Revise the listing below by changing each "Viewport" to "Display area" and leave the rest unchanged.

+ + + +

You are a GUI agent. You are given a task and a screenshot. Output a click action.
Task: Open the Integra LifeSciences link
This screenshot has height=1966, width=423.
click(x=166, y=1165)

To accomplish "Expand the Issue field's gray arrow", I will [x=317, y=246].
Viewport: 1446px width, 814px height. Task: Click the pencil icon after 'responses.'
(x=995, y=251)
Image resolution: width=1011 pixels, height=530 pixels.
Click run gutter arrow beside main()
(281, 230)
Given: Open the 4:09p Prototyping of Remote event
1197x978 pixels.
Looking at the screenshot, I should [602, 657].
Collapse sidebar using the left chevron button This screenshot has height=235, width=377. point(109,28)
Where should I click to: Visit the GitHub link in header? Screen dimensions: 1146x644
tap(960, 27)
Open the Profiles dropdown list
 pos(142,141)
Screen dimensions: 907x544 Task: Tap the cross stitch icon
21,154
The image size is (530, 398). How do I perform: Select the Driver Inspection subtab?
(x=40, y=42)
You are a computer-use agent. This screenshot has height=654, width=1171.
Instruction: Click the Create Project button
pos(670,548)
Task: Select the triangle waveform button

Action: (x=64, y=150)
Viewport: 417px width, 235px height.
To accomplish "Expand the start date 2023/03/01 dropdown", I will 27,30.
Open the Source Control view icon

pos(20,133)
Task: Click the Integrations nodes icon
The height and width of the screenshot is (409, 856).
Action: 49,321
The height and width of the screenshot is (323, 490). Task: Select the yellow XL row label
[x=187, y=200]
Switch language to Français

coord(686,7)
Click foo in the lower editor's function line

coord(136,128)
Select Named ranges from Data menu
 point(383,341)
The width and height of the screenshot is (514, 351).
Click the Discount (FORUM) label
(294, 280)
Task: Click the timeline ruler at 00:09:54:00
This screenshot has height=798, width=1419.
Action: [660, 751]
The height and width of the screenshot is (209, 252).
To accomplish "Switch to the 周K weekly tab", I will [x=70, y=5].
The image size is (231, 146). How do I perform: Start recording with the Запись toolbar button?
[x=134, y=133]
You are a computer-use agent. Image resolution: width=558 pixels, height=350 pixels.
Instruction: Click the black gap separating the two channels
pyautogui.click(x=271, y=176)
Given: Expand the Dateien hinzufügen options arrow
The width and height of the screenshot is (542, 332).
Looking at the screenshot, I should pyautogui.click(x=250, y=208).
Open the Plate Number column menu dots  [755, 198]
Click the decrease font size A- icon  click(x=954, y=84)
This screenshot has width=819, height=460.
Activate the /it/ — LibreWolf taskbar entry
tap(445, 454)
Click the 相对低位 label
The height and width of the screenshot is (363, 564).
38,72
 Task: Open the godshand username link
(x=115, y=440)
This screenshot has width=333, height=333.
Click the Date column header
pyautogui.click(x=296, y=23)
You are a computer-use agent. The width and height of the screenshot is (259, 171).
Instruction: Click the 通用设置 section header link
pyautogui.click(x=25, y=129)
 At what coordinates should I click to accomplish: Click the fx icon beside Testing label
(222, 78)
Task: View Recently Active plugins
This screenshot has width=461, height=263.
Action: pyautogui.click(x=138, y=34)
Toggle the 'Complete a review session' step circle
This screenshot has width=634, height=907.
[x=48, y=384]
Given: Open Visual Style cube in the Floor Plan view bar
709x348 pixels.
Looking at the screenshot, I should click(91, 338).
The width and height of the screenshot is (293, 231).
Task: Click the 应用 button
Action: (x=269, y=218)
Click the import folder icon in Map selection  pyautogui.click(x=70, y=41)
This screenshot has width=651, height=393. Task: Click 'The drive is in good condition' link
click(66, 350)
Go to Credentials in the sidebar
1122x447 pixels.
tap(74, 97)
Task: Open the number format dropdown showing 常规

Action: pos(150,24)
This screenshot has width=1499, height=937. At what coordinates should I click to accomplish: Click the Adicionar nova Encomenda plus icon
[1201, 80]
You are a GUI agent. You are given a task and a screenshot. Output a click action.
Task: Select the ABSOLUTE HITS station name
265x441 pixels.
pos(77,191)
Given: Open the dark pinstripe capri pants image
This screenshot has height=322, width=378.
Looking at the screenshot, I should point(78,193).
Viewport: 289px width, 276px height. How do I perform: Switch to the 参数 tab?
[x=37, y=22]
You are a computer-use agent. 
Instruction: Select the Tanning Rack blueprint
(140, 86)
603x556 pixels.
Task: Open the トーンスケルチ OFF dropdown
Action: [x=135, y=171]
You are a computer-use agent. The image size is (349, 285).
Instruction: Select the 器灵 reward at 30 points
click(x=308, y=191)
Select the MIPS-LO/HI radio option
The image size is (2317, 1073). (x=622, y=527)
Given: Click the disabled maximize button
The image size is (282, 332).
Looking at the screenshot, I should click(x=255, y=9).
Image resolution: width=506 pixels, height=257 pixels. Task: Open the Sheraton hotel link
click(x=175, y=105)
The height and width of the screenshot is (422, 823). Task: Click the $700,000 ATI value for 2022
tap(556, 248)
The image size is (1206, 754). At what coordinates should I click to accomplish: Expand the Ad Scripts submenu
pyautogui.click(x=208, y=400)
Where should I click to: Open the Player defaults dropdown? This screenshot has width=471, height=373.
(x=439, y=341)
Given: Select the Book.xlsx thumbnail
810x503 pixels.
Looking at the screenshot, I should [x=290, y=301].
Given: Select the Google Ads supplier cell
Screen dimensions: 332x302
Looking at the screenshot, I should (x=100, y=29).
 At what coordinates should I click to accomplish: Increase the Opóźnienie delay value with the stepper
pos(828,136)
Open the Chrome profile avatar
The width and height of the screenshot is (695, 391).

+ + + +

> **Solution for this task**
You are a GUI agent. You are given a task and a screenshot. Output a click action.
Task: Open the Integra LifeSciences link
This screenshot has height=1966, width=423.
click(x=166, y=1165)

To accomplish "Expand the Issue field's gray arrow", I will [x=317, y=246].
Display area: 1446px width, 814px height. Task: Click the pencil icon after 'responses.'
(x=995, y=251)
Image resolution: width=1011 pixels, height=530 pixels.
Click run gutter arrow beside main()
(281, 230)
Given: Open the 4:09p Prototyping of Remote event
1197x978 pixels.
Looking at the screenshot, I should [602, 657].
Collapse sidebar using the left chevron button This screenshot has height=235, width=377. point(109,28)
Where should I click to: Visit the GitHub link in header? Screen dimensions: 1146x644
tap(960, 27)
Open the Profiles dropdown list
 pos(142,141)
Screen dimensions: 907x544 Task: Tap the cross stitch icon
21,154
The image size is (530, 398). How do I perform: Select the Driver Inspection subtab?
(x=40, y=42)
You are a computer-use agent. This screenshot has height=654, width=1171.
Instruction: Click the Create Project button
pos(670,548)
Task: Select the triangle waveform button

Action: (x=64, y=150)
Display area: 417px width, 235px height.
To accomplish "Expand the start date 2023/03/01 dropdown", I will 27,30.
Open the Source Control view icon

pos(20,133)
Task: Click the Integrations nodes icon
The height and width of the screenshot is (409, 856).
Action: 49,321
The height and width of the screenshot is (323, 490). Task: Select the yellow XL row label
[x=187, y=200]
Switch language to Français

coord(686,7)
Click foo in the lower editor's function line

coord(136,128)
Select Named ranges from Data menu
 point(383,341)
The width and height of the screenshot is (514, 351).
Click the Discount (FORUM) label
(294, 280)
Task: Click the timeline ruler at 00:09:54:00
This screenshot has height=798, width=1419.
Action: [660, 751]
The height and width of the screenshot is (209, 252).
To accomplish "Switch to the 周K weekly tab", I will [x=70, y=5].
The image size is (231, 146). How do I perform: Start recording with the Запись toolbar button?
[x=134, y=133]
You are a computer-use agent. Image resolution: width=558 pixels, height=350 pixels.
Instruction: Click the black gap separating the two channels
pyautogui.click(x=271, y=176)
Given: Expand the Dateien hinzufügen options arrow
The width and height of the screenshot is (542, 332).
Looking at the screenshot, I should pyautogui.click(x=250, y=208).
Open the Plate Number column menu dots  [755, 198]
Click the decrease font size A- icon  click(x=954, y=84)
This screenshot has width=819, height=460.
Activate the /it/ — LibreWolf taskbar entry
tap(445, 454)
Click the 相对低位 label
The height and width of the screenshot is (363, 564).
38,72
 Task: Open the godshand username link
(x=115, y=440)
This screenshot has width=333, height=333.
Click the Date column header
pyautogui.click(x=296, y=23)
You are a computer-use agent. The width and height of the screenshot is (259, 171).
Instruction: Click the 通用设置 section header link
pyautogui.click(x=25, y=129)
 At what coordinates should I click to accomplish: Click the fx icon beside Testing label
(222, 78)
Task: View Recently Active plugins
This screenshot has width=461, height=263.
Action: pyautogui.click(x=138, y=34)
Toggle the 'Complete a review session' step circle
This screenshot has width=634, height=907.
[x=48, y=384]
Given: Open Visual Style cube in the Floor Plan view bar
709x348 pixels.
Looking at the screenshot, I should click(91, 338).
The width and height of the screenshot is (293, 231).
Task: Click the 应用 button
Action: (x=269, y=218)
Click the import folder icon in Map selection  pyautogui.click(x=70, y=41)
This screenshot has width=651, height=393. Task: Click 'The drive is in good condition' link
click(66, 350)
Go to Credentials in the sidebar
1122x447 pixels.
tap(74, 97)
Task: Open the number format dropdown showing 常规

Action: pos(150,24)
This screenshot has width=1499, height=937. At what coordinates should I click to accomplish: Click the Adicionar nova Encomenda plus icon
[1201, 80]
You are a GUI agent. You are given a task and a screenshot. Output a click action.
Task: Select the ABSOLUTE HITS station name
265x441 pixels.
pos(77,191)
Given: Open the dark pinstripe capri pants image
This screenshot has height=322, width=378.
Looking at the screenshot, I should point(78,193).
Display area: 289px width, 276px height. How do I perform: Switch to the 参数 tab?
[x=37, y=22]
You are a computer-use agent. 
Instruction: Select the Tanning Rack blueprint
(140, 86)
603x556 pixels.
Task: Open the トーンスケルチ OFF dropdown
Action: [x=135, y=171]
You are a computer-use agent. The image size is (349, 285).
Instruction: Select the 器灵 reward at 30 points
click(x=308, y=191)
Select the MIPS-LO/HI radio option
The image size is (2317, 1073). (x=622, y=527)
Given: Click the disabled maximize button
The image size is (282, 332).
Looking at the screenshot, I should click(x=255, y=9).
Image resolution: width=506 pixels, height=257 pixels. Task: Open the Sheraton hotel link
click(x=175, y=105)
The height and width of the screenshot is (422, 823). Task: Click the $700,000 ATI value for 2022
tap(556, 248)
The image size is (1206, 754). At what coordinates should I click to accomplish: Expand the Ad Scripts submenu
pyautogui.click(x=208, y=400)
Where should I click to: Open the Player defaults dropdown? This screenshot has width=471, height=373.
(x=439, y=341)
Given: Select the Book.xlsx thumbnail
810x503 pixels.
Looking at the screenshot, I should [x=290, y=301].
Given: Select the Google Ads supplier cell
Screen dimensions: 332x302
Looking at the screenshot, I should (x=100, y=29).
 At what coordinates should I click to accomplish: Increase the Opóźnienie delay value with the stepper
pos(828,136)
Open the Chrome profile avatar
The width and height of the screenshot is (695, 391).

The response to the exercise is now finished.